ENVIRONMENTAL lawyer Antonio Oposa Jr. launched yesterday a petition asking Cebu City officials to designate a portion of Gorordo Ave. and Salinas Drive for cyclists and pedestrians every Sunday for six months, starting March 30.

Oposa presented the draft petition to participants of a forum on climate change at the University of the Philippines Cebu.

About 60 persons, mostly students, signed the petition.


The petition is part of a national movement, called Share the Road, which aims to give more road space to cyclists and pedestrians in urban centers.

The movement, which started in Manila last month, hopes that the establishment of bike lanes and pedestrian pathways would lessen greenhouse gas emissions by vehicles and slow down climate change.

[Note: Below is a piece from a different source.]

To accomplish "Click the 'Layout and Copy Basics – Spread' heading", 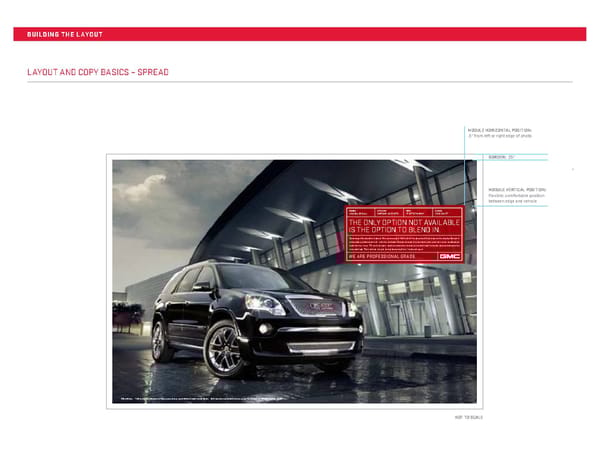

The movement chose Cebu and Iloilo as model cities for the road-sharing concept.

Oposa proposed that on March 30, one side of Gorordo Ave. from the UP Cebu Campus to the Waterfront Cebu City Hotel on Salinas Drive will be used by cyclists and pedestrians. He wants the other side, which has two lanes, to be used for two-way vehicle traffic.


The petition addresses Cebu City Mayor Michael Rama in Cebuano. “Mag-angay ta sa karsada sa March 30 ug every Sunday for six months,” the petition reads.

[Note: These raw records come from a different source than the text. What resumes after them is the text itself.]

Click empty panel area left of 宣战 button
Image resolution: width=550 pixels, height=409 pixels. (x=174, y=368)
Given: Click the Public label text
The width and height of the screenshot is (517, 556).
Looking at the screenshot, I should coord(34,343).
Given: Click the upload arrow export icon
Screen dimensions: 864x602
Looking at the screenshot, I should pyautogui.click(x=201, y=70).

It says that the movement will then assess the implementation of the road-sharing scheme after six months.

Oposa siad the road-sharing event on March 30 would not cause the same traffic jam that made the Road Revolution movement in downtown Cebu City in September 2011 the subject of many criticisms.

“There won’t be a traffic jam if vehicles fall in a single line,” he said in an interview with Sun.Star Cebu. “PUJ (public utility jeepney) stops would be placed at both ends of the road-sharing area and jeepneys must comply so that there would be a continuous flow of vehicles.”

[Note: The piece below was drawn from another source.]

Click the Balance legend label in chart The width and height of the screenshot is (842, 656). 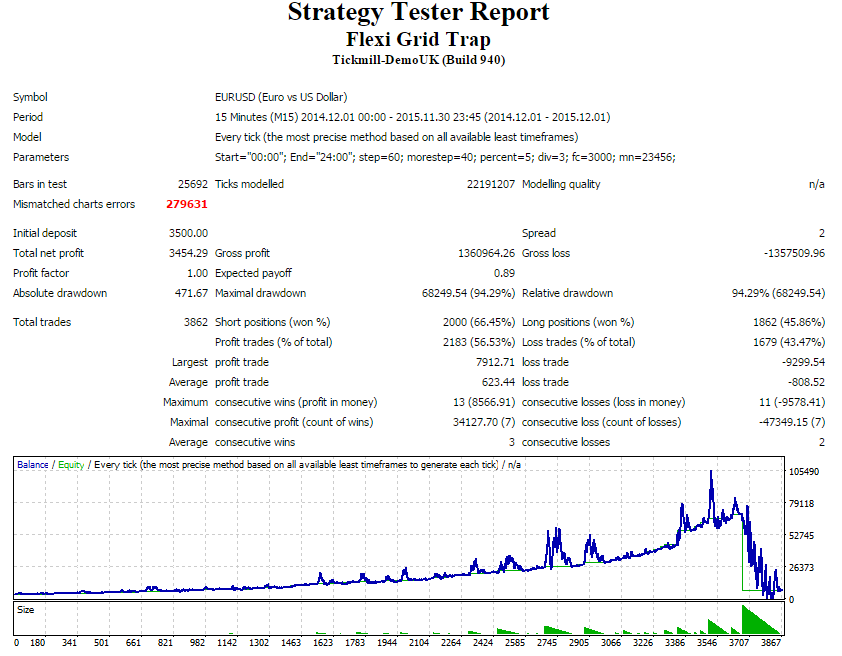click(33, 464)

Oposa was scheduled to meet yesterday afternoon with officials of Cebu City and Barangay Lahug to discuss the event.


One possible PUJ stop would be at the corner of Molave St. on Gorordo Ave. or at the intersection of Rosal St.-Gorordo Ave.

“The challenge is for Cebu to become a model walkable city, not only in the Philippines, but for the rest of the world,” Oposa said.

He said that in Iloilo City, the local government and the Share the Road movement are planning to designate 3.2 meters of the road for bicycles and pedestrians and allow vehicles to use only 2.8 meters.

He said the road-sharing scheme has been successfully implemented in Marikina since 2003 with the establishment of a 52-kilometer bike lane network.

San Juan, he said, has expressed plans to organize a “carless day” once a week.


Fellow environmental lawyer Gloria Estenzo-Ramos said she hopes that the road-sharing activity will push through.

She said she is glad that local officials, like Cebu City Councilor Nida Cabrera, support the program.

Cabrera filed a proposal for an ordinance that establishes bike lanes, which will be submitted for first reading in the City Council next week.

The Share the Road movement proposes that 70 percent of urban roads be devoted to covered sidewalks, bike lanes and urban gardens while 30 percent will be for an organized transport system.

The Cebu City Traffic Operations Management (Citom) urged Oposa to submit a proposal that can be reviewed by its board.

“We just want to know where, when and how long this will be held,” Citom Executive Director Rafael Yap said in a separate interview.

The Citom board meets every other Thursday, he said.

Published in the Sun.Star Cebu newspaper on March 12, 2014.